━━ GIVEN DATA
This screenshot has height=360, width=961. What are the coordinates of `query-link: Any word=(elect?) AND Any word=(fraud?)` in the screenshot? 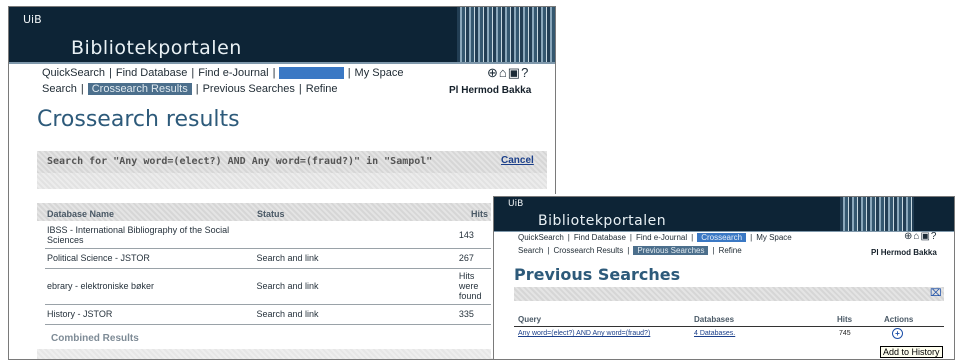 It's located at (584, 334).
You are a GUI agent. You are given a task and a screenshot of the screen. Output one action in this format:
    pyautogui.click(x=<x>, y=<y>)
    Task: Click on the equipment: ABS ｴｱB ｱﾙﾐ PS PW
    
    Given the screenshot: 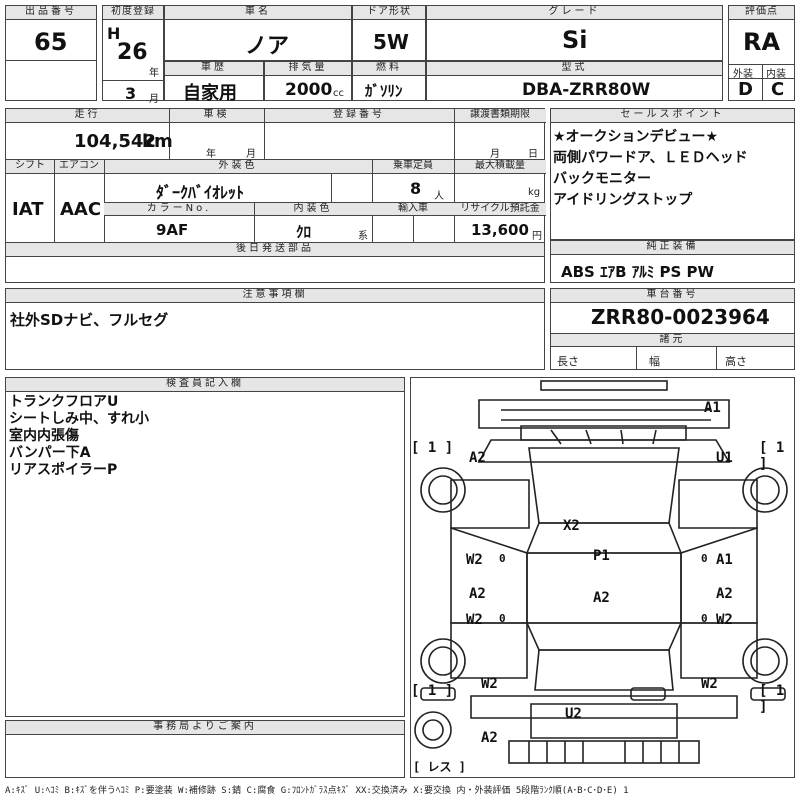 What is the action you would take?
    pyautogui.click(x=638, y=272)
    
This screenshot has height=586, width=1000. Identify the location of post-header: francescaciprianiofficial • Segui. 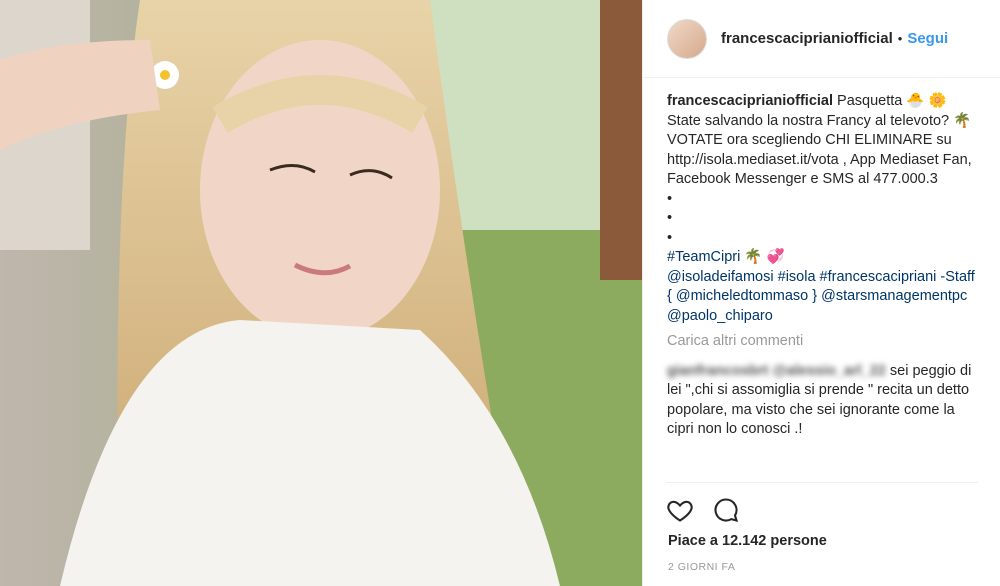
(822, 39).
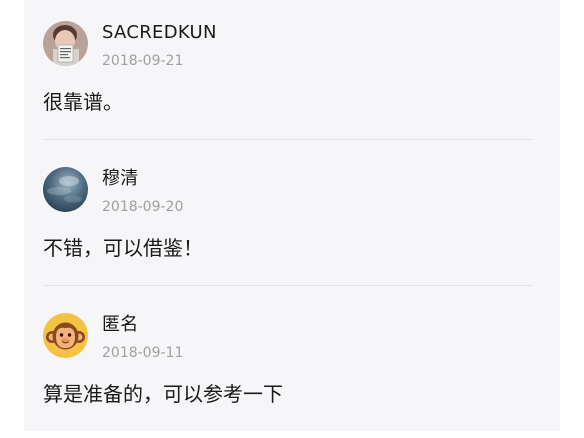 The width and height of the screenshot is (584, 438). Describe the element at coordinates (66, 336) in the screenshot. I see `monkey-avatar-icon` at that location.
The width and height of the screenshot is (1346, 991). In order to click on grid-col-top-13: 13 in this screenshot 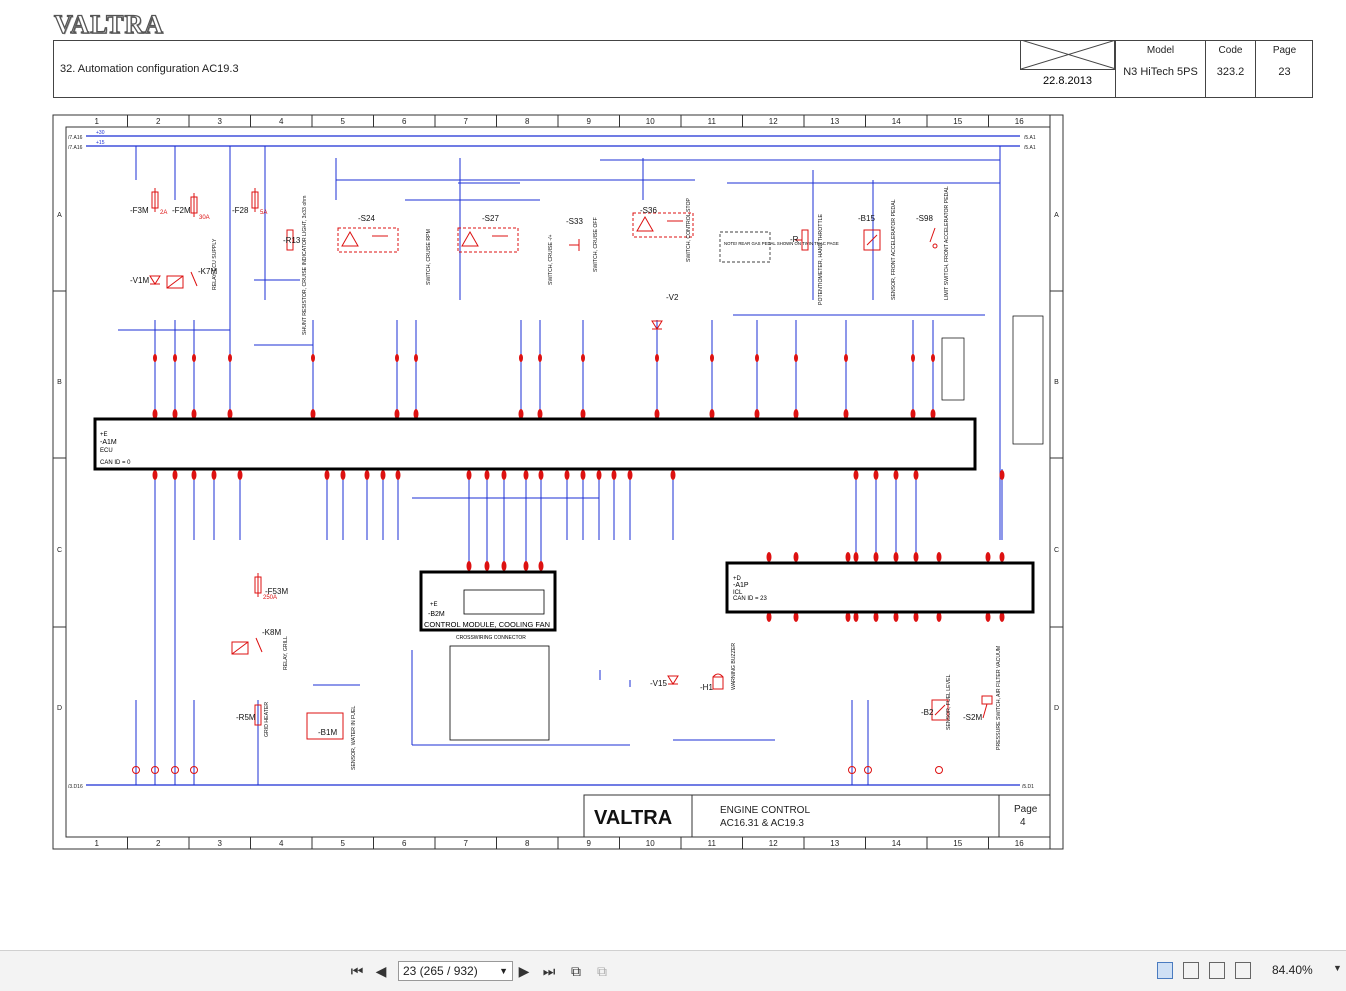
━━━━
REQUIRED ACTION: Put the entries from the line with "This screenshot has height=586, width=1000." through the line with "The width and height of the screenshot is (584, 438)." into a JSON list of strings, one string per line, skipping blank lines and leaving out the pictures.

ANSWER TO THIS TASK:
[
  "This screenshot has height=586, width=1000. Identify the location of post-header: francescaciprianiofficial • Segui. ",
  "(822, 39).",
  " The width and height of the screenshot is (584, 438). Describe the element at coordinates (66, 336) in the screenshot. I see `monkey-avatar-icon` at that location."
]